Let me now narrate something that I heard: When the doctors told our second prime minister, Tun Abdul Razak, that he was terminally ill with leukemia, he is believed to have requested his brother-in-law Tun Hussein Onn, who was his deputy, to appoint Mahathir as his deputy when he (Hussein) took over and that when Mahathir became the PM, he would have to appoint Tengku Razaleigh as his deputy. So the story goes.
After Razak’s demise in 1976, Hussein appointed Mahathir as his deputy despite the latter being only the third-ranking vice-president of Umno. When Mahathir became PM, however, his choice for deputy was not Razaleigh but Musa Hitam. But when the two of them could not resolve their differences, Musa parted company with Mahathir.
It may be recalled that Mahathir was expelled from Umno by the Tunku, our Bapa Kemerdekaan (Father of Independence), but he was reinstated by Razak, the second PM.
At that time, the Selangor Menteri Besar was Harun Idris, one of Umno’s stalwarts. He was popular and sympathetic to the poor and downtrodden. He maintained a close rapport with workers and their trade unions. But he was caught for corruption, charged, sentenced and imprisoned.
When Hussein Onn was the third PM, Mahathir became his deputy in accordance with Razak’s wish. When Hussein went to London for a medical check-up, Mahathir was the acting PM and he is believed to have obtained a pardon for Harun without consulting his boss, Hussein. In my opinion, it was wrong of Mahathir to do so. Hussein later resigned on medical grounds and Mahathir took over as the fourth PM in July 1981.
Mahathir’s regime was fraught with untoward events – dictatorial rule, Operation Lalang, the nullification of Umno ‘yang asal’ (the original Umno), and the birth of Umno Baru (New Umno), the setting up of a kangaroo tribunal and the dismissal of Tun Salleh Abas and two Federal Court judges.

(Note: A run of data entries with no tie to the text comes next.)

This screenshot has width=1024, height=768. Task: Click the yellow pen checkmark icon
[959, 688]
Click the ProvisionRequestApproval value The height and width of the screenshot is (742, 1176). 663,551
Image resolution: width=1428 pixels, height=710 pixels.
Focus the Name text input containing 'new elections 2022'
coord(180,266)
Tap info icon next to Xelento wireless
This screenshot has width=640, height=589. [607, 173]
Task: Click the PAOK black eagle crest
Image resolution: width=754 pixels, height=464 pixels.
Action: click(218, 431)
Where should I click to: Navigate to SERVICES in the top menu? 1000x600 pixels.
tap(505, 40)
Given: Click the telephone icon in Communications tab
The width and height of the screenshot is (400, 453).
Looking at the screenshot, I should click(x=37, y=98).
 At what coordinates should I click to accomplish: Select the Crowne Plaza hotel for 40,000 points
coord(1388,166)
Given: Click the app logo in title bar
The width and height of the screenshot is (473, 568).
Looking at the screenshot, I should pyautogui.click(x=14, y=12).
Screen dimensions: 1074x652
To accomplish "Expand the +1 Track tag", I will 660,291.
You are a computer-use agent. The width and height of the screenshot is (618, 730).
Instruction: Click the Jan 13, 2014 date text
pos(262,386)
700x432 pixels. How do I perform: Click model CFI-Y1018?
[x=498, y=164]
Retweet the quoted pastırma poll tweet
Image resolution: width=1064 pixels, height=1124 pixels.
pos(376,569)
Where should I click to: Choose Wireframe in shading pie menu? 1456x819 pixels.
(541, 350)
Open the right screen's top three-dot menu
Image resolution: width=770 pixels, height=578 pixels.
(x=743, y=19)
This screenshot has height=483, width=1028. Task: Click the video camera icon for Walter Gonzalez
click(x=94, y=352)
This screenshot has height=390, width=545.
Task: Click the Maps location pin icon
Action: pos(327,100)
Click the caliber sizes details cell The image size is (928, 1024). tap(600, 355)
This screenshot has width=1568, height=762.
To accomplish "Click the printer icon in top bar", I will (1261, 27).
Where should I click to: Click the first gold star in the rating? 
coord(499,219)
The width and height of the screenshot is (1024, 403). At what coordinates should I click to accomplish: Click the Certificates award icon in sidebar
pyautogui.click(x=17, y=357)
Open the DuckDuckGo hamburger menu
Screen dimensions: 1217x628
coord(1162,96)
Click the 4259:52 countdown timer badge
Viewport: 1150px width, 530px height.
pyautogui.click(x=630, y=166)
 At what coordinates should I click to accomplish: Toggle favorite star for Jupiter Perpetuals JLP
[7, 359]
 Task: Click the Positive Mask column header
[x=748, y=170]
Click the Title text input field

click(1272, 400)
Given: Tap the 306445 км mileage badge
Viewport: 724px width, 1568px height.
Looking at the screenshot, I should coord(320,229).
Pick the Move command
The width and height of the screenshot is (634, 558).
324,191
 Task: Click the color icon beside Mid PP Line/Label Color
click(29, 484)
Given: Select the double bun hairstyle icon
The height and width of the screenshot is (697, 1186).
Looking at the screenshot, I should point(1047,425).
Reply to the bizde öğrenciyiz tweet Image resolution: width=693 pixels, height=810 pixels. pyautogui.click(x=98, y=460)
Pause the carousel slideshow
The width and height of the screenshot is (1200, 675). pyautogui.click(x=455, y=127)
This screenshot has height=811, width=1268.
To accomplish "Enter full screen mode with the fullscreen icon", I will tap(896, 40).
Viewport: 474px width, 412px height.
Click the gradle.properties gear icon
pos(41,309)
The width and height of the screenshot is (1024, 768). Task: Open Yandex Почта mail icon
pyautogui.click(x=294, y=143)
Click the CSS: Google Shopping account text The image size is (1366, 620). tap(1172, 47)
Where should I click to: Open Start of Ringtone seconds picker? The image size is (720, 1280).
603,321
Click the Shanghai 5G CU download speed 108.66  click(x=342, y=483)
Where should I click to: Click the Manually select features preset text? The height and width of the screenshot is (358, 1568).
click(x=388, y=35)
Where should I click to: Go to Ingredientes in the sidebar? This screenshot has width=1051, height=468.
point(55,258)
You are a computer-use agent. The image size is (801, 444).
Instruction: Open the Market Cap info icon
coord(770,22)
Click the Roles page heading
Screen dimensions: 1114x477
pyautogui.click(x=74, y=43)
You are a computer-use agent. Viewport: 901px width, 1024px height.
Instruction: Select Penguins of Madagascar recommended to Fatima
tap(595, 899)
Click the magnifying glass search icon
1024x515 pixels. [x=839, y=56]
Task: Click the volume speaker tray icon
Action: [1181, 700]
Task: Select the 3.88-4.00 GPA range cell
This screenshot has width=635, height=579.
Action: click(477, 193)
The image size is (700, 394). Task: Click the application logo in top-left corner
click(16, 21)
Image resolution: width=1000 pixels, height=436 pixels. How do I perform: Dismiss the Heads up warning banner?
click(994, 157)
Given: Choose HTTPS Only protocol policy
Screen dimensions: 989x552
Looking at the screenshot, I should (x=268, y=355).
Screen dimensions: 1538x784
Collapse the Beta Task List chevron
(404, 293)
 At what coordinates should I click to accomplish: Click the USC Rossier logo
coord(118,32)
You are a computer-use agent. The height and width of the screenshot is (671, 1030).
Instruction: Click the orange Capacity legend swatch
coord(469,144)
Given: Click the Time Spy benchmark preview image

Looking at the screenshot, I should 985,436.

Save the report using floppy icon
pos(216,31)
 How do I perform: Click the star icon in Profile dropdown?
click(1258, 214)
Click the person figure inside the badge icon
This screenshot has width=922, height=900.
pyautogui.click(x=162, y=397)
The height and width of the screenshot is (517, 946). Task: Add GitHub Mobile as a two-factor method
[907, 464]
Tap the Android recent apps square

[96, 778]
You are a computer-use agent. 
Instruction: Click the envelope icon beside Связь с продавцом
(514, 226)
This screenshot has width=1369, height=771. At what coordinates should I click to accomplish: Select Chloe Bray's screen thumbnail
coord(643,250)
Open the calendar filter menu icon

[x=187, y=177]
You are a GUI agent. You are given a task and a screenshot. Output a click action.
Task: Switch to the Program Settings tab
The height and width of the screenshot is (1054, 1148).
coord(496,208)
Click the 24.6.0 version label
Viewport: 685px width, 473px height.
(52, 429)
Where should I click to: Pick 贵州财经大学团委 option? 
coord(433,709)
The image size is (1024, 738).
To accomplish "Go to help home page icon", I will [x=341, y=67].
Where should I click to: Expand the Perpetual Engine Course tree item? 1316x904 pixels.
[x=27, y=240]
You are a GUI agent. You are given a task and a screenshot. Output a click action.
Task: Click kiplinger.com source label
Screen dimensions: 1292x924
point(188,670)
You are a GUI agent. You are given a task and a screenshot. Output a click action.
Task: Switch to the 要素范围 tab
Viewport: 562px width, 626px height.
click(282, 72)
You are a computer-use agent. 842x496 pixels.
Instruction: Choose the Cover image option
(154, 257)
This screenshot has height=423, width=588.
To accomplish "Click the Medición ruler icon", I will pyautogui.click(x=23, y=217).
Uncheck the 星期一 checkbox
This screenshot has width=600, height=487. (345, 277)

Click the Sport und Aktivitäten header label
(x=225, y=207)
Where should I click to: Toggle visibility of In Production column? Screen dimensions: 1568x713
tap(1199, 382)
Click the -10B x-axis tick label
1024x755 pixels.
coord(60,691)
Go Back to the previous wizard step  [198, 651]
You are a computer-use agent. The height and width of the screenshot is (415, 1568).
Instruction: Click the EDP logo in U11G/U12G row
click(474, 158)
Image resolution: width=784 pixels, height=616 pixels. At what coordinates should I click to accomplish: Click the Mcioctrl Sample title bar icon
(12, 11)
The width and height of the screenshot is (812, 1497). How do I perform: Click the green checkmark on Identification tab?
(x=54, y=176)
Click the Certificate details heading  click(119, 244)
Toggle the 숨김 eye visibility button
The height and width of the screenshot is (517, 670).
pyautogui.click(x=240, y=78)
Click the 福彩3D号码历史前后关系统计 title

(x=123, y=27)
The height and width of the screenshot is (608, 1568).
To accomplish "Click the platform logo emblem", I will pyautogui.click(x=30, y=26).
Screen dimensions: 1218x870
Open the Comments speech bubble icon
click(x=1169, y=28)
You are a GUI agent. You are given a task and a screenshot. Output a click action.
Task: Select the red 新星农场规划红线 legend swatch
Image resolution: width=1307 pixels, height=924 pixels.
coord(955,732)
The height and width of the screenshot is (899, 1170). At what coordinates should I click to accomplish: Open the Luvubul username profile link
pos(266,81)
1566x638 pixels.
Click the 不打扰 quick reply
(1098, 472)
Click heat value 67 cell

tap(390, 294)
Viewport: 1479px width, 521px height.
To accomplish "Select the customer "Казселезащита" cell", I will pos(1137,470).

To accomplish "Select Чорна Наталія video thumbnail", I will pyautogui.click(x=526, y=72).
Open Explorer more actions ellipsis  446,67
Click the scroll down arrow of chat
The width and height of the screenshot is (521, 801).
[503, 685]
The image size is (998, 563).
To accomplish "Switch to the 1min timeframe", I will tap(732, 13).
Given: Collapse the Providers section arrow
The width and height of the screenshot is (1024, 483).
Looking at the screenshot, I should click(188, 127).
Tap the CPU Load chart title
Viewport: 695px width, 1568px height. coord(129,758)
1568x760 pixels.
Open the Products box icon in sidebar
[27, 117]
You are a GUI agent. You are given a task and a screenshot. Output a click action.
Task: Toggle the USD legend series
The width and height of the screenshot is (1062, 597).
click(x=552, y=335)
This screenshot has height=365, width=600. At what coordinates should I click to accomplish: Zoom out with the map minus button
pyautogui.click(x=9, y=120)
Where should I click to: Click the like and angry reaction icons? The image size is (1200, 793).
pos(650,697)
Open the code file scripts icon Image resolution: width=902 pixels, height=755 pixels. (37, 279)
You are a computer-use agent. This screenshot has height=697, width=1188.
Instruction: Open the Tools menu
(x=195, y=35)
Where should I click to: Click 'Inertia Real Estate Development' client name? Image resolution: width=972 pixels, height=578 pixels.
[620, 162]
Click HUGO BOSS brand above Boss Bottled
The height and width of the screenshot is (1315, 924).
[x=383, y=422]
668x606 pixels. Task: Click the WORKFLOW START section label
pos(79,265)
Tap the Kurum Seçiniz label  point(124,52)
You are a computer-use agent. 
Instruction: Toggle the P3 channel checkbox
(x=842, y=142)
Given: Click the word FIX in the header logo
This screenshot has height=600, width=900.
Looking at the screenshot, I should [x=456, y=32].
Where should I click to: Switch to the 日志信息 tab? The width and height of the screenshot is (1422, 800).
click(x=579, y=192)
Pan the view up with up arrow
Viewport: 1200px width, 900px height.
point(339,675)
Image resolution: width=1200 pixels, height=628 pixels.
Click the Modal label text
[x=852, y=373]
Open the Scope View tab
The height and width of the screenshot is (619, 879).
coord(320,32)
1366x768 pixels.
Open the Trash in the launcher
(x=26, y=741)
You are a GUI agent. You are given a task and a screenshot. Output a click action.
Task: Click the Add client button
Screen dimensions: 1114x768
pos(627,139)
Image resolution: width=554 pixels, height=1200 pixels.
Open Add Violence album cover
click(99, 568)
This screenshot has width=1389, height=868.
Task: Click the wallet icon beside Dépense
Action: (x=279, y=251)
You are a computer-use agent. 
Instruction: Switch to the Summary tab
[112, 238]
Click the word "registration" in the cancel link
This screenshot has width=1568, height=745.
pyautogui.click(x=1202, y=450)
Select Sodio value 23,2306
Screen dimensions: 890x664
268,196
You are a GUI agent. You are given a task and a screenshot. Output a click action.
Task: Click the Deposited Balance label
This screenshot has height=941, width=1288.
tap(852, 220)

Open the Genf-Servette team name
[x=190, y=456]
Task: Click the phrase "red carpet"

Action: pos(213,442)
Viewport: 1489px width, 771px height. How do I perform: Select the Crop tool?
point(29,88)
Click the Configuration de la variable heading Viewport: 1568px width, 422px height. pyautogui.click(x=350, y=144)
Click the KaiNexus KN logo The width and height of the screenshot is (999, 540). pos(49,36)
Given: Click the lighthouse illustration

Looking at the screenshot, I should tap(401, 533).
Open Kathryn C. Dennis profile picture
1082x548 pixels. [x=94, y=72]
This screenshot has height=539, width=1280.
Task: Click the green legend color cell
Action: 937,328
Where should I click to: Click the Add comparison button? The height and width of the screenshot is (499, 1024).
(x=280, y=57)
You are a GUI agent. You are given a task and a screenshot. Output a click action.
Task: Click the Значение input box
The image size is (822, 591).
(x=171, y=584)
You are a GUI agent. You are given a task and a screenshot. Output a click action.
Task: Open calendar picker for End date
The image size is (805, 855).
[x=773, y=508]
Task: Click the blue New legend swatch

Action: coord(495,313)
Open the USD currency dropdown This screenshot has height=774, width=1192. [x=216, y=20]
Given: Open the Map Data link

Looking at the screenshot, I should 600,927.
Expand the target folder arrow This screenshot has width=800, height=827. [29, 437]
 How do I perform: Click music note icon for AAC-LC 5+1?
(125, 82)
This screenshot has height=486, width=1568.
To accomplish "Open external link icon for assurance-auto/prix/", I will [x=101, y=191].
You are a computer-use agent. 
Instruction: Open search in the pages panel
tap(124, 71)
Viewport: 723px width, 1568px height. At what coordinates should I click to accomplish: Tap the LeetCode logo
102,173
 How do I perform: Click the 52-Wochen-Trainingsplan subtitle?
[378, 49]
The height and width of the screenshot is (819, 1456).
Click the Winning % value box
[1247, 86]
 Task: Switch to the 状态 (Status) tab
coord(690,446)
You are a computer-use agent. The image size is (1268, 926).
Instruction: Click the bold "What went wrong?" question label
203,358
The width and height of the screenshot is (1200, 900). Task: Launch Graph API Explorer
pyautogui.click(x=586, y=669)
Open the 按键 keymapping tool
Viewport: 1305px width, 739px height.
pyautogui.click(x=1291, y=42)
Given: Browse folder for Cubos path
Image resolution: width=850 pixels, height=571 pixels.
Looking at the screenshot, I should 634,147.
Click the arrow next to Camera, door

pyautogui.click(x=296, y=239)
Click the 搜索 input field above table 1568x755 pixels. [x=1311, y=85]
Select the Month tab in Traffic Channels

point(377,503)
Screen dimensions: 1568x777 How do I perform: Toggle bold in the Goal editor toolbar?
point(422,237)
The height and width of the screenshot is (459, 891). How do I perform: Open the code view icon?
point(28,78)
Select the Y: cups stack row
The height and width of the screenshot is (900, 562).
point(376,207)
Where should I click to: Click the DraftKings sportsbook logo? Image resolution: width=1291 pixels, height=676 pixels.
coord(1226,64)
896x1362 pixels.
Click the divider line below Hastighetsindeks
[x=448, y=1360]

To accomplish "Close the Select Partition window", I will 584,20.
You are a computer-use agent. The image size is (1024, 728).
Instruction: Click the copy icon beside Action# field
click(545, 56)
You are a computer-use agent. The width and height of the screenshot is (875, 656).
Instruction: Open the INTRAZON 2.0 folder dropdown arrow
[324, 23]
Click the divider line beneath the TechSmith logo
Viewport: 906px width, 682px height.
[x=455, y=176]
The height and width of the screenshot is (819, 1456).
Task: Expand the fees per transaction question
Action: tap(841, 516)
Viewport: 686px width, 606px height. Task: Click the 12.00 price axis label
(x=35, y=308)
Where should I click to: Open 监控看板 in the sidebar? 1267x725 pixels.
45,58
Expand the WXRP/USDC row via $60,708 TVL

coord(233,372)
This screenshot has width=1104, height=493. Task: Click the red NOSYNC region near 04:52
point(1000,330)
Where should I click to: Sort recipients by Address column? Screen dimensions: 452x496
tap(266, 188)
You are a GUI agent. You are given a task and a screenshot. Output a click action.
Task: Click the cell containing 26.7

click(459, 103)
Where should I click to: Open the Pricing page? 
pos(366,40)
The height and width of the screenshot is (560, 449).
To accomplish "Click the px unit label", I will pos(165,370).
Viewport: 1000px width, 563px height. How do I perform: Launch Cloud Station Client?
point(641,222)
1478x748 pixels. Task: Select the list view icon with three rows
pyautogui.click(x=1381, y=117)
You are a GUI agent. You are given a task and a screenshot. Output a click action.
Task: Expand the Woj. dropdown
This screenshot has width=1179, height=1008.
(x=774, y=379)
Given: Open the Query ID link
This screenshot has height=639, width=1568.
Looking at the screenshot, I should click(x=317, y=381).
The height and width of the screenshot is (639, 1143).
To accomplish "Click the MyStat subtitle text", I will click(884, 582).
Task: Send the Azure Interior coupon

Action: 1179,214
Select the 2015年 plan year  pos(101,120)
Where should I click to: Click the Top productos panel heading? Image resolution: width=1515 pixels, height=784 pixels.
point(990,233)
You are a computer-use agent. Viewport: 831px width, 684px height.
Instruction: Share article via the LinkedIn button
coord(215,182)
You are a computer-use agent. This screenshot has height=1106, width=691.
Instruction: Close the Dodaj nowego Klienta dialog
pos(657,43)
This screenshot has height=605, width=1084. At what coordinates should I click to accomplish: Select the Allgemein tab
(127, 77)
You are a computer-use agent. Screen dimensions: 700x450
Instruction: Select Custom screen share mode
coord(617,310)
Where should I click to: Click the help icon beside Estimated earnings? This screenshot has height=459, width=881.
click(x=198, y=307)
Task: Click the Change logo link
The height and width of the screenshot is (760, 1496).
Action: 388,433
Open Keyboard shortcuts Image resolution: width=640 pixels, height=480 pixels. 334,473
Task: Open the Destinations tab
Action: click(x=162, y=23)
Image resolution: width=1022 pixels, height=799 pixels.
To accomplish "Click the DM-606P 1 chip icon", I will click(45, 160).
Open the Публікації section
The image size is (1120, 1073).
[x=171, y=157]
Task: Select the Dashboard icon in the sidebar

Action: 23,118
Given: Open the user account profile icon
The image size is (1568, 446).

The finale was the dismissal of Anwar Ibrahim from the cabinet and his expulsion from Umno on fabricated charges and accusations in 1998. Assaulted by the IGP, charged in court and condemned to six years of solitary imprisonment – that was Anwar’s reward from Mahathir for having saved the then premier from defeat in the 1987 Umno election. (Anwar had surrendered his Umno Youth chairmanship to Najib in exchange for support from Najib’s bloc. Mahathir went on to snatch victory with a wafer-thin majority of 43 votes).
Time for change
I am not opposed to Umno but I am opposed to money politics and the Umno ultras. Like many other nations in the world, Malaysia is a multi-racial and multi-religious country, sufficiently wealthy with petroleum, gas, tin, rubber and palm oil apart from substantial foreign investment.
We want social justice, freedom and democracy, peace and harmony. We all believe in the One and Only God. We are all created by Him. No race is superior to another. I hope the Menteri Besar of Johor will take note of what is spelt out in the Al-Quran.
Meanwhile, a coalition of opposition parties is coalescing with Anwar Ibrahim as their leader. It will probably have a minimum programme, but it will have to face several obstacles. The controlled media will black out news about it and there could be restrictions, but I am sure it will be well supported by the people.
We have accepted parliamentary democracy as the system of governance. It is through this system that change must come. And that change will depend on the wisdom of the voters. Giving a huge majority to any ruling party is like surrendering our rights for the next five years. If, on the other hand, the BN is denied the two-thirds majority, it will be forced to become accountable, to respect the people’s rights and to conduct itself responsibly and prudently. It is time to usher in a new era of accountable politics.